Synthesis and Reactivity of Rare Earth Metal Alkyl Complexes Stabilized by Anilido Phosphinimine and Amino Phosphine Ligands

Anilido phosphinimino ancillary ligand H(2)L(1) reacted with one equivalent of rare earth metal trialkyl [Ln{CH(2)Si(CH(3))(3)}(3)(thf)(2)] (Ln=Y, Lu) to afford rare earth metal monoalkyl complexes [L(1)LnCH(2)Si(CH(3))(3)(THF)] (1 a: Ln=Y; 1 b: Ln=Lu). In this process, deprotonation of H(2)L(1) by one metal alkyl species was followed by intramolecular C--H activation of the phenyl group of the phosphine moiety to generate dianionic species L(1) with release of two equivalnts of tetramethylsilane.

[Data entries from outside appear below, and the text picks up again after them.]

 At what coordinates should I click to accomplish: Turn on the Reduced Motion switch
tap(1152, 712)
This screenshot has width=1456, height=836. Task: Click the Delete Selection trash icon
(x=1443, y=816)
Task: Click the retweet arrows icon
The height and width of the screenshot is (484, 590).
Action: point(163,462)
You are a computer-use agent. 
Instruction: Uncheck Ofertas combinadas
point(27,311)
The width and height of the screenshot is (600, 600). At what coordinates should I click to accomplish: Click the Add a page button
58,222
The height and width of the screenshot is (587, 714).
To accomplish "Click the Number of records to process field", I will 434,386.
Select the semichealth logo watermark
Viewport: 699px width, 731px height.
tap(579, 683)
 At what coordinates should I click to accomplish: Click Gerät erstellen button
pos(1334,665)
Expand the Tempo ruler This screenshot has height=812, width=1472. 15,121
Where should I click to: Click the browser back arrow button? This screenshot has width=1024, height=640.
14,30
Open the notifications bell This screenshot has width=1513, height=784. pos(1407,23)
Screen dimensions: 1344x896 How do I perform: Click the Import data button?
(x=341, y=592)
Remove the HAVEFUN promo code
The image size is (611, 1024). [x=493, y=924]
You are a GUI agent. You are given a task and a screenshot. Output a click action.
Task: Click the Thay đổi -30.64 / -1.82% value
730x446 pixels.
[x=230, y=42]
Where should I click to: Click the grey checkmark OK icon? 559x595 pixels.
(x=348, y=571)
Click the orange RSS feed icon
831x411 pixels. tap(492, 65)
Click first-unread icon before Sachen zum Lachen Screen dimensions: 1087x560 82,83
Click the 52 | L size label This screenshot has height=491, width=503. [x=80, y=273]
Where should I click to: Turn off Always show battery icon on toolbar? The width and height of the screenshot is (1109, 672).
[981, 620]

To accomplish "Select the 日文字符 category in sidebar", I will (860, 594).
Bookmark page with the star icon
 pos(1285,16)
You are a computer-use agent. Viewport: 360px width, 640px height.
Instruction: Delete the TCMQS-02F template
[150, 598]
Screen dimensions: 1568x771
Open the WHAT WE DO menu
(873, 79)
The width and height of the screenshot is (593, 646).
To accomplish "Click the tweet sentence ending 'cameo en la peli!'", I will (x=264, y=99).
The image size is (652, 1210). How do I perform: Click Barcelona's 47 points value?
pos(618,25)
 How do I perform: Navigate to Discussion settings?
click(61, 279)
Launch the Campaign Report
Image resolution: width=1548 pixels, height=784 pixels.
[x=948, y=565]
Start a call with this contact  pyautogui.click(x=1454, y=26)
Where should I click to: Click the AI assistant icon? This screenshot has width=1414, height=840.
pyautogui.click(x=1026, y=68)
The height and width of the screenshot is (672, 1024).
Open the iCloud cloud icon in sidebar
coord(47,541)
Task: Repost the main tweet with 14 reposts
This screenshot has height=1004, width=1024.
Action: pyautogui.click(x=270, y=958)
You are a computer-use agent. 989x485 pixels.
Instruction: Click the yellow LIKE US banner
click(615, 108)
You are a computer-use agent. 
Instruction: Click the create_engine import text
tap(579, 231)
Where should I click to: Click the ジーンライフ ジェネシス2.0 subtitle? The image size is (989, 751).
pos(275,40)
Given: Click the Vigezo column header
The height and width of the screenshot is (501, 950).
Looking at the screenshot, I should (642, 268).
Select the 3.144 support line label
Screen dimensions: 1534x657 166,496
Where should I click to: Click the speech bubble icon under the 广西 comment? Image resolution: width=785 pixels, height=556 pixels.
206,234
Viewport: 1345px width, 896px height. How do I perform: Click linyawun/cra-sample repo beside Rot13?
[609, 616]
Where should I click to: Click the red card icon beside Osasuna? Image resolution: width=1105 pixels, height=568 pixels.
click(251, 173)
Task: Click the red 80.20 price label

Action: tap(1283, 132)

Ligand L(1) coordinates to Ln(3+) ions in a rare C,N,N tridentate mode. Complex l a reacted readily with two equivalents of 2,6-diisopropylaniline to give the corresponding bis-amido complex [(HL(1))LnY(NHC(6)H(3)iPr(2)-2,6)(2)] (2) selectively, that is, the C--H activation of the phenyl group is reversible. When 1 a was exposed to moisture, the hydrolyzed dimeric complex [{(HL(1))Y(OH)}(2)](OH)(2) (3) was isolated. Treatment of [Ln{CH(2)Si(CH(3))(3)}(3)(thf)(2)] with amino phosphine ligands HL(2-R) gave stable rare earth metal bis-alkyl complexes [(L(2-R))Ln{CH(2)Si(CH(3))(3)}(2)(thf)] (4 a: Ln=Y, R=Me; 4 b: Ln=Lu, R=Me; 4 c: Ln=Y, R=iPr; 4 d: Ln=Y, R=iPr) in high yields. No proton abstraction from the ligand was observed. Amination of 4 a and 4 c with 2,6-diisopropylaniline afforded the bis-amido counterparts [(L(2-R))Y(NHC(6)H(3)iPr(2)-2,6)(2)(thf)] (5 a: R=Me; 5 b: R=iPr). Complexes 1 a,b and 4 a-d initiated the ring-opening polymerization of d,l-lactide with high activity to give atactic polylactides.